### TASK TO COMPLETE
Copy word for word the part of the material that starts with the line containing "The height and width of the screenshot is (892, 1406)." and runs to the end of the material.

--- PROVIDED ENTRIES ---

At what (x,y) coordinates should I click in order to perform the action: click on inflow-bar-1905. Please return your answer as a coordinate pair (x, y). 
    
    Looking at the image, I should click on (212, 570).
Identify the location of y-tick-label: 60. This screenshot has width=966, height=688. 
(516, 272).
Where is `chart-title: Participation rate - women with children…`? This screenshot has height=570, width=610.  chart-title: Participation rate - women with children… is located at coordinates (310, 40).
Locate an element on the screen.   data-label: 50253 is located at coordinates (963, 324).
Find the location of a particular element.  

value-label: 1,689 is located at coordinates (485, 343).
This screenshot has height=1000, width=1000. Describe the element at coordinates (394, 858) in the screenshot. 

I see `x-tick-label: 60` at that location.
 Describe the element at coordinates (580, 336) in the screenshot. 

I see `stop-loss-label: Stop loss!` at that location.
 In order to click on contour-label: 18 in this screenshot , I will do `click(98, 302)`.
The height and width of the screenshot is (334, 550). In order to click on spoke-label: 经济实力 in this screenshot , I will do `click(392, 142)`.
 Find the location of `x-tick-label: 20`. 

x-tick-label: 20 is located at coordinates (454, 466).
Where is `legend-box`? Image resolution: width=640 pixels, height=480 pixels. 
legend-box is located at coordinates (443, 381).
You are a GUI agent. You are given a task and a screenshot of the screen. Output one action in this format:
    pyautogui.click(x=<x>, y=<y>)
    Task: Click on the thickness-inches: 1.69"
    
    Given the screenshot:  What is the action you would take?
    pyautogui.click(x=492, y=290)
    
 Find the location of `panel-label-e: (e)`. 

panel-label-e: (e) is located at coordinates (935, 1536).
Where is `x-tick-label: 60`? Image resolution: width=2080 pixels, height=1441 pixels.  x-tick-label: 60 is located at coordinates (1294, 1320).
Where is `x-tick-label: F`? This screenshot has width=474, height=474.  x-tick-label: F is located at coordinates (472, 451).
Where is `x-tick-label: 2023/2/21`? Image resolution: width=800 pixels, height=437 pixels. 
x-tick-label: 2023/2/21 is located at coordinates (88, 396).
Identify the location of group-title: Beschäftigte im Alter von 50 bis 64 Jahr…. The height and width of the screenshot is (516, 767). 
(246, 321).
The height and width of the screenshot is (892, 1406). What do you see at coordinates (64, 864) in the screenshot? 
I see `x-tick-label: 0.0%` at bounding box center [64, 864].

---

### YOUR SOLUTION
The height and width of the screenshot is (892, 1406). What do you see at coordinates (64, 864) in the screenshot? 
I see `x-tick-label: 0.0%` at bounding box center [64, 864].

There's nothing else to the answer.